▶ **TASK PROMPT**
The response must consist of the lines below from the one with "Click the Operations clipboard icon" through the one with "Image resolution: width=1121", exactly as they appear and with both ends kept.

───── DATA FOR REVIEW

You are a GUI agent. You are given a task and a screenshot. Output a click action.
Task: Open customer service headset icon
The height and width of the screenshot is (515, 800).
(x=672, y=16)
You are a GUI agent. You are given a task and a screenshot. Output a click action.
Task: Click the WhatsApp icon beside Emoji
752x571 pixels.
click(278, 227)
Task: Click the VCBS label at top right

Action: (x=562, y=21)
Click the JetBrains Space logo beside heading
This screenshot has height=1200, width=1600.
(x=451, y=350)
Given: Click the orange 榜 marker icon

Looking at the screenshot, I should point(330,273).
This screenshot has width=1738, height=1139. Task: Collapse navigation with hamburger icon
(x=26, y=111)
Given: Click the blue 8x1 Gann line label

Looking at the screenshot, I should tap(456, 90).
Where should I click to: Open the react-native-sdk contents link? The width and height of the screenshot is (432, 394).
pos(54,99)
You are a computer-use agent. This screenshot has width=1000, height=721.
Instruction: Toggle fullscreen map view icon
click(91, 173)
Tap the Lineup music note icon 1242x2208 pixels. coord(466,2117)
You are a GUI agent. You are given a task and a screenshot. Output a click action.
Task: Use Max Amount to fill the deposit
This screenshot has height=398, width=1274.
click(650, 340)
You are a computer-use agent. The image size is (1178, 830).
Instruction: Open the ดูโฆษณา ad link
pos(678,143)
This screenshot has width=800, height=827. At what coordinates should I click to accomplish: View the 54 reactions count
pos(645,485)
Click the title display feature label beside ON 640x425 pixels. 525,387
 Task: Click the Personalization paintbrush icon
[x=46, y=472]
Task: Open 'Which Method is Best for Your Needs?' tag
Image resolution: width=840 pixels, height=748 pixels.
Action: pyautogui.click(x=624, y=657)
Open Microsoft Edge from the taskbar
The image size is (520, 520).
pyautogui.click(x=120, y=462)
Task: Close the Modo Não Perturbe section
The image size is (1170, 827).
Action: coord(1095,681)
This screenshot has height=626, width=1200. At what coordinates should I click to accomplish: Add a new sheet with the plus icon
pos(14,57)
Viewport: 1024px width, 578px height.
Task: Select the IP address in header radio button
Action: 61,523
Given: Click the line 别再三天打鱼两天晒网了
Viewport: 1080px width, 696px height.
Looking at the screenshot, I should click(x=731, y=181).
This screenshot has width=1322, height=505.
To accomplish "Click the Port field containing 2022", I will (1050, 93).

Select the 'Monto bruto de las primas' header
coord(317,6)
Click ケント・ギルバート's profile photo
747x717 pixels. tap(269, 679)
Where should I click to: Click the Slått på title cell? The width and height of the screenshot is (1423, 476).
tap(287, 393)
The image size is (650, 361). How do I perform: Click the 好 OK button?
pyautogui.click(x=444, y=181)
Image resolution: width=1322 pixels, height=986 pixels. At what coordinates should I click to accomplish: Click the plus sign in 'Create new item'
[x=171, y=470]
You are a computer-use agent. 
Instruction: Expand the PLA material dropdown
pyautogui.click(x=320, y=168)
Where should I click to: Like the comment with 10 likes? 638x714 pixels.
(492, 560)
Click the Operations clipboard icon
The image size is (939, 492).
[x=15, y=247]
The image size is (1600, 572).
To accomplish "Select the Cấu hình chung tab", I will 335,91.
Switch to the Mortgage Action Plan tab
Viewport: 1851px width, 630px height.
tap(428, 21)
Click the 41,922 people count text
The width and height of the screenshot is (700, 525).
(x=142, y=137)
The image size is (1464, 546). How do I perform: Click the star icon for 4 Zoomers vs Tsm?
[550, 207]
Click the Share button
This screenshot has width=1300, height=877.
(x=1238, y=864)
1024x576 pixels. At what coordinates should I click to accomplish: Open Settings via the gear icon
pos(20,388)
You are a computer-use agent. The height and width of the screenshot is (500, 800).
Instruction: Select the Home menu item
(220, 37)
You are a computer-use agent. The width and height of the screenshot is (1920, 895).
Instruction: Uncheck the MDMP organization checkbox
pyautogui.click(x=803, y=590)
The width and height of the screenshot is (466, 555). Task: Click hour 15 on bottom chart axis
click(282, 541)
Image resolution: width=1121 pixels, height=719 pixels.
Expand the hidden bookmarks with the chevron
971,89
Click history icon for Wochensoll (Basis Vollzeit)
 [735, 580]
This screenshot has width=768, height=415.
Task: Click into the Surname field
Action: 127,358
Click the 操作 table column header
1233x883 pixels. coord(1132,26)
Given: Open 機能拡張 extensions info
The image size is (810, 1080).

──────────

▶ **ANSWER FOR THE TASK**
Click the Operations clipboard icon
The image size is (939, 492).
[x=15, y=247]
The image size is (1600, 572).
To accomplish "Select the Cấu hình chung tab", I will 335,91.
Switch to the Mortgage Action Plan tab
Viewport: 1851px width, 630px height.
tap(428, 21)
Click the 41,922 people count text
The width and height of the screenshot is (700, 525).
(x=142, y=137)
The image size is (1464, 546). How do I perform: Click the star icon for 4 Zoomers vs Tsm?
[550, 207]
Click the Share button
This screenshot has width=1300, height=877.
(x=1238, y=864)
1024x576 pixels. At what coordinates should I click to accomplish: Open Settings via the gear icon
pos(20,388)
You are a computer-use agent. The height and width of the screenshot is (500, 800).
Instruction: Select the Home menu item
(220, 37)
You are a computer-use agent. The width and height of the screenshot is (1920, 895).
Instruction: Uncheck the MDMP organization checkbox
pyautogui.click(x=803, y=590)
The width and height of the screenshot is (466, 555). Task: Click hour 15 on bottom chart axis
click(282, 541)
Image resolution: width=1121 pixels, height=719 pixels.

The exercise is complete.